Investigating Neuromuscular Junction defects in Spinal Muscular Atrophy following central and peripheral SMN restoration


Topic:

Clinical Trials

Poster Number: P272

Author(s):

Michael Isfort, MD, The Ohio State University Wexner Medical Center, Andrea Jaworek, PT, DPT, CLT, The Ohio State University Wexner Medical Center, Kathryn Jira, DPT, The Ohio State University Wexner Medical Center, Georgia Cinkay, BS, The Ohio State University Wexner Medical Center, Marco Tellez, CCRP, The Ohio State University Wexner Medical Center, Matti Allen, MD, PhD, University of Ottawa, Songzhu Zhao, MS, The Ohio State University, Kristina Kelly, DPT, University of Missouri, W. David Arnold, MD, University of Missouri, Bakri Elsheikh, MBBS, FRCP (Edin), The Ohio State University Medical Center

OBJECTIVE
To evaluate the impact of risdiplam on neuromuscular junction (NMJ) transmission compared to historical controls treated with nusinersen and to examine associations between physical function, mobility, and fatigue with NMJ transmission failure after at least 12 months of risdiplam treatment.

BACKGROUND
Spinal Muscular Atrophy (SMA) alters NMJ transmission. We previously found that NMJ transmission defects persist with intrathecal nusinersen treatment, suggesting peripheral SMN increases may be necessary to improve NMJ function.

DESIGN/METHODS
This proof-of-concept study included adults with 5q-SMA. Abnormal repetitive nerve stimulation (RNS) was defined as >10% decrement in compound muscle action potential (CMAP).

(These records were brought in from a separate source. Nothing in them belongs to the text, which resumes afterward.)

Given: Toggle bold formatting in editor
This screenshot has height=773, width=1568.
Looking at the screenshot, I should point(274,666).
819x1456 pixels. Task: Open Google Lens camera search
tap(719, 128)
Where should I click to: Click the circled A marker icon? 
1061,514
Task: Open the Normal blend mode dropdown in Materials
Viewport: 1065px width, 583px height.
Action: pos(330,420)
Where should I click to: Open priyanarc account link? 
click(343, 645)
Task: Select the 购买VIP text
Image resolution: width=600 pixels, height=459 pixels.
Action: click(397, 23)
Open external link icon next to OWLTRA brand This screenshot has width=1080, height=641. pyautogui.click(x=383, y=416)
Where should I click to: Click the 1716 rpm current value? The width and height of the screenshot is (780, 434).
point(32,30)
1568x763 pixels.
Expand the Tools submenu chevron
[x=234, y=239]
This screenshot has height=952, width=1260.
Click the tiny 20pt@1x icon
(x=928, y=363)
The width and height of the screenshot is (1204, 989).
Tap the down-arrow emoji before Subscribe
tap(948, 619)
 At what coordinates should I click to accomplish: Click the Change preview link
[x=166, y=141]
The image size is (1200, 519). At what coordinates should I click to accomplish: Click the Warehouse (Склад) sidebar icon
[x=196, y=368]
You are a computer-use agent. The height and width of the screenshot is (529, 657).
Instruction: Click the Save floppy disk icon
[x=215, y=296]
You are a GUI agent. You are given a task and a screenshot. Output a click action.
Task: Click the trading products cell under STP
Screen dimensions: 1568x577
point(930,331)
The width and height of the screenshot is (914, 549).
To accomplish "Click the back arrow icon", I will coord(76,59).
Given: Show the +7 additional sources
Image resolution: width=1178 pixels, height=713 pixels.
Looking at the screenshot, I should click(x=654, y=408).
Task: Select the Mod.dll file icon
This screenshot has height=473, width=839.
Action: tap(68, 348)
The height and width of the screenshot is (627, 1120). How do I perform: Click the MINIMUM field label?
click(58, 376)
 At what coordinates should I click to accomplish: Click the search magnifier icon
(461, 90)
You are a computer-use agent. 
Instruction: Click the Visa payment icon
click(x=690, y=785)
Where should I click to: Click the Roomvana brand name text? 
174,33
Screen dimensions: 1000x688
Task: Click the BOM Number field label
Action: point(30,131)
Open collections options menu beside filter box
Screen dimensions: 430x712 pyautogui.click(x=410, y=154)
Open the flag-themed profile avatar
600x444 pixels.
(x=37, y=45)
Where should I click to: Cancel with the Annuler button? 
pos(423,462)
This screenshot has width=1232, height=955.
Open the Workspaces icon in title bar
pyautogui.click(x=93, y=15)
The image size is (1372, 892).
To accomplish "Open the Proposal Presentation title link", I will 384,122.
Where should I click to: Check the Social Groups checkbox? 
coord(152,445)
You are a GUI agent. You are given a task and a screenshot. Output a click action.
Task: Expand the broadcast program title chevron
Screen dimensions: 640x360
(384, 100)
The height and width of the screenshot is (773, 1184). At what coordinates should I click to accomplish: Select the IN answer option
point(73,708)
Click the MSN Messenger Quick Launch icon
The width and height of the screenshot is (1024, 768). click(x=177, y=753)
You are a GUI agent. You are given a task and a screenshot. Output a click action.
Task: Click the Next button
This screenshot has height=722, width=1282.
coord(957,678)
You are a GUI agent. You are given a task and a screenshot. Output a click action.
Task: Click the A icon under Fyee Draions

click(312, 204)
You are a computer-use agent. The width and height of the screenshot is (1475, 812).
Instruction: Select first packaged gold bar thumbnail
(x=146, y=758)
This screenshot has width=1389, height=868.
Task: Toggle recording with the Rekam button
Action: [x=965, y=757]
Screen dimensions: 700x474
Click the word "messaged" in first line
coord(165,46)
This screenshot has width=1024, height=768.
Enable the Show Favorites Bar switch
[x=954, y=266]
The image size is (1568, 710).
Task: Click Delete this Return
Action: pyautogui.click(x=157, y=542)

Assessments included handheld dynamometry, SMA functional rating scale, Revised Upper Limb Module (RULM), Fatigue Severity Scale (FSS), ulnar motor unit number estimate (MUNE), CMAP, and SMUP. Ambulatory participants completed the Hammersmith Functional Motor Scale Expanded (HFMSE) and the 6-minute walk test (6MWT), while non-ambulatory participants completed the Adapted Test of Neuromuscular Disorders (ATEND).

RESULTS
Interim analysis of 14 participants (median age 31 years; range 20–46; 57% female) showed 57% had >10% RNS decrement. No significant differences in age, sex, disease duration, treatment duration, motor function, or strength were found between groups with and without abnormal RNS. RNS decrement negatively correlated with treatment duration (r = -0.57, p = 0.031), suggesting that longer treatment may be associated with reduced decrement. RNS was positively correlated with elbow flexion strength (r = 0.54, p = 0.044) but not with other strength, functional, or electrodiagnostic measures. Preliminary data showed no improvement in % RNS decrement with risdiplam compared to nusinersen.

CONCLUSIONS
NMJ transmission defects persist in adults with SMA despite risdiplam treatment. Correlations with treatment duration suggest modulation over time. This ongoing study will provide additional data to further explore these preliminary findings. Overall, the results suggest that NMJ transmission could serve as a potential target for further pharmacological intervention.

Acknowledgments:
This study was funded by Genentech, and we extend our gratitude to all the participants who contributed to this research.